How about you adopt calling them “intelligent”, “beautiful” or “gifted”? It adds everything to them. Science tells us that the brain responds to social approval in the same way we respond to monetary rewards ((Bhangi and Delgado 2015). A wow, a high five, or a positive affirmation, can engender good feelings in a child.

I know I will take a stab for this point of view, but frankly not every act of your child’s rebellion and immaturity must be met by the brutal force of your palm, or kick or cane. You do not have to be leftwing to agree. Sometimes you have to negotiate with them or understand their point of view. You will be shocked at how wrong you are and how right they are. Your aim here is to guide them to weigh the various options at their disposal and be able to make the right choices in their life.   

According to the psychology of money, “Saving is the gap between your ego and your income.”  The current generation should save for the next generation to build on.

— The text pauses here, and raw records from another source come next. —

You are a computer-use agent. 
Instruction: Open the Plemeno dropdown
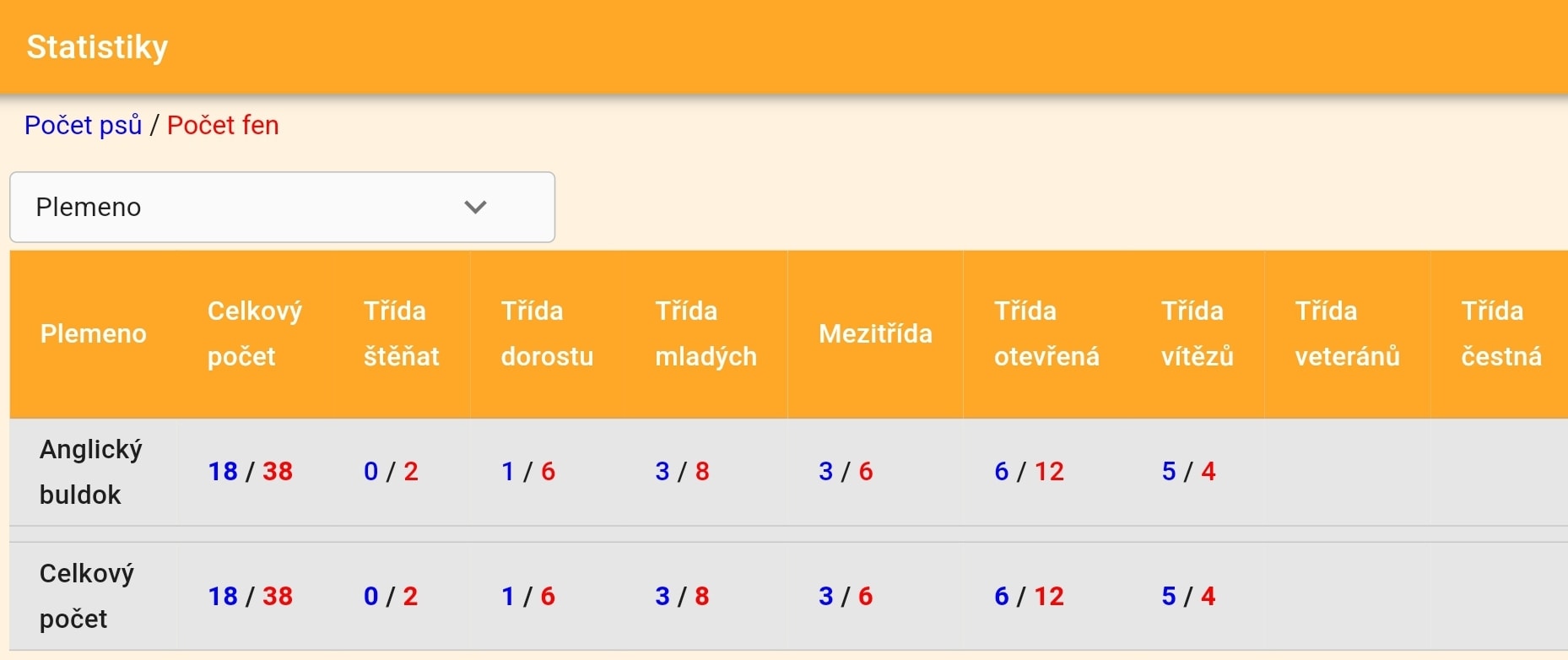pos(282,207)
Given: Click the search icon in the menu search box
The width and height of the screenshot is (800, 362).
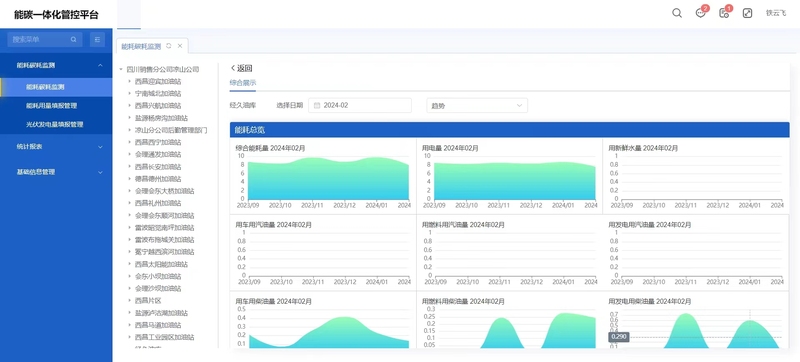Looking at the screenshot, I should pyautogui.click(x=73, y=39).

If we do not save for our children now, they will have nothing to build on in future. The government is trying to popularise economic empowerment interventions, but ultimately, it is not responsible for our children; we are.

 A modern parent needs to recharge their batteries every now and then because they run out often from the rat race we have subjected our lives to. Do you exercise regularly to keep your body and mind healthy? Do you read some books to keep you informed? Do you take evenings out with fraternities?

Take some time off from everything else (work and family) to just love on you, and you alone. It is not selfish. It is self-care. You do not want to be a parent martyr.

A massage, pedicure, swim, or any indulgence in a healthy hobby will leave you refreshed, happy, healthy, and ready to give your best to your children.